Until I was 13, Grandma and Grandpa lived far enough away that we only saw them two or three times a year.  Every summer my brother and I would stay with them for a few days.  I didn't realize until much later that this was as much about giving my parents a holiday as giving us a special trip.  We looked forward to these long visits, and there were some tears when it was time to say goodbye, but always with the expectation of seeing them again at Christmas. 

Goodbye, Grandma.  Until we meet again, thank you for everything.

Thursday, August 21, 2014

The Incident at Songjeong Beach

This trip started badly: a scooter was sort of blocking my way out of my parking space, but I thought I could get through.  Horyon told me to be careful not to bump into the car on her side, so immediately after telling her I would be careful, I scraped his bumper.  I was so angry.  I wanted to kick over the scooter and slap Korea across the face for its universally poor parking lot designs.  Of course it was an imported car.  The owner was very kind, and told us he would have the paint retouched rather than replacing the bumper.  He was more interested in having harmonious relationships with his neighbors than profiting from their mistakes.  I was grateful, but before he came to look at the damage I paced back and forth like a caged tiger, ready to call off the whole trip.

I didn't.  I couldn't have without making many, many people very annoyed with me.  So I calmed down and tried to pray a bit while I waited for Horyon to program the GPS.
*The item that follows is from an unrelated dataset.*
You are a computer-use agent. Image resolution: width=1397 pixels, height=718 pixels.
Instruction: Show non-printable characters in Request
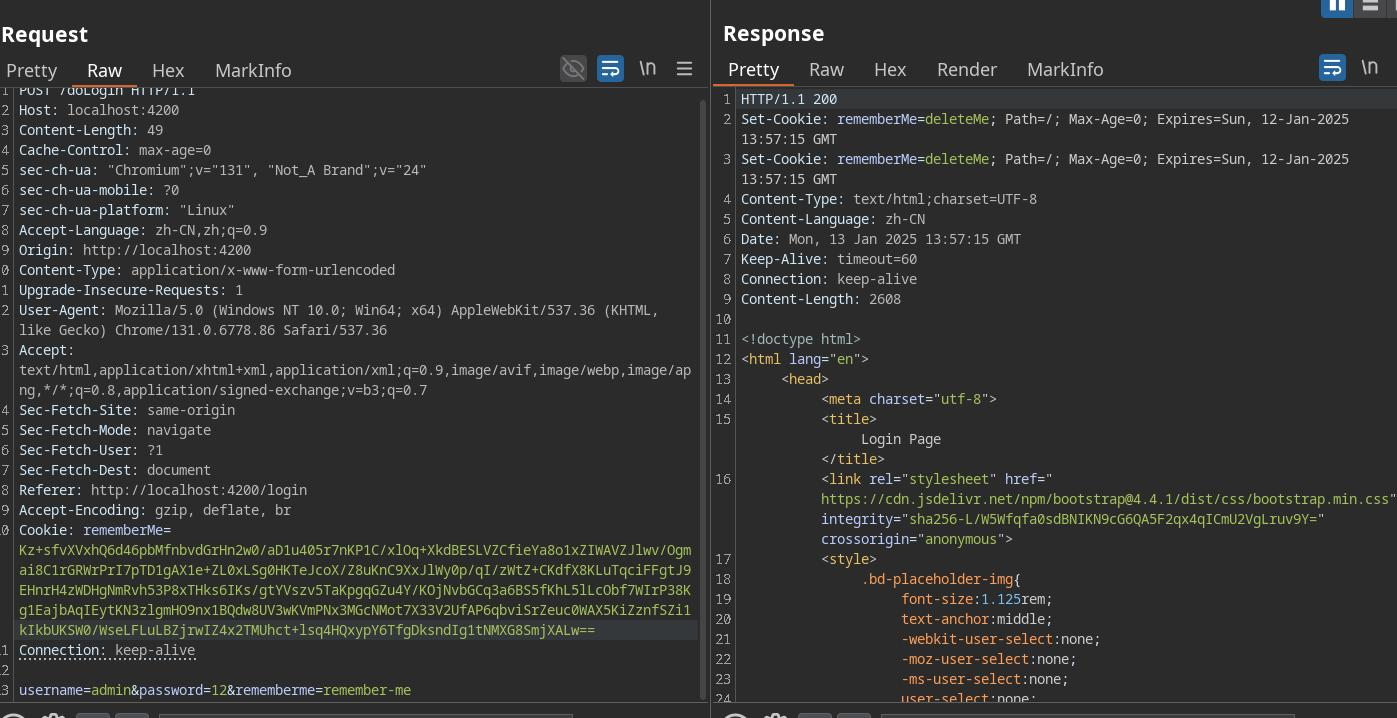pyautogui.click(x=647, y=69)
We went to Songjeong Beach here in Busan with some of Maxine's classmates and their families.  It was kind of rainy and cloudy on Friday, and it never completely cleared up.  Maybe it's because I'm from Kansas, but I don't really enjoy the beach that much:  the sand gets into everything, the crowds are annoying, and the need to keep an eye on my kids takes away from the experience.  I would rather be hiking in the mountains.

Still, the kids had a good time, and built up a serious appetite.  

We were prepared for that.

We stayed at a "pension".  In Korea, this means a large room that you can rent for the day, or overnight.  They typically have only tables for eating off of, and mats and pillows for sleeping.  This one had the thinnest mats ever, and funky blocky pillows that did not ease my weary head.  This pension also had a rooftop space for grilling and eating.  In the days before we went I bought sausages and made hamburgers with beef, ground onion and garlic, and spices.  I grilled them, and was hailed as a master chef.  Granted, most of them had never had a hamburger better than a Big Mac, but I will take whatever praise I can get.  We also cooked some small pork ribs and sam-gyap-sal, the bacon cut of the pig.  We also had soup and rice, because otherwise it wouldn't have been a meal, right?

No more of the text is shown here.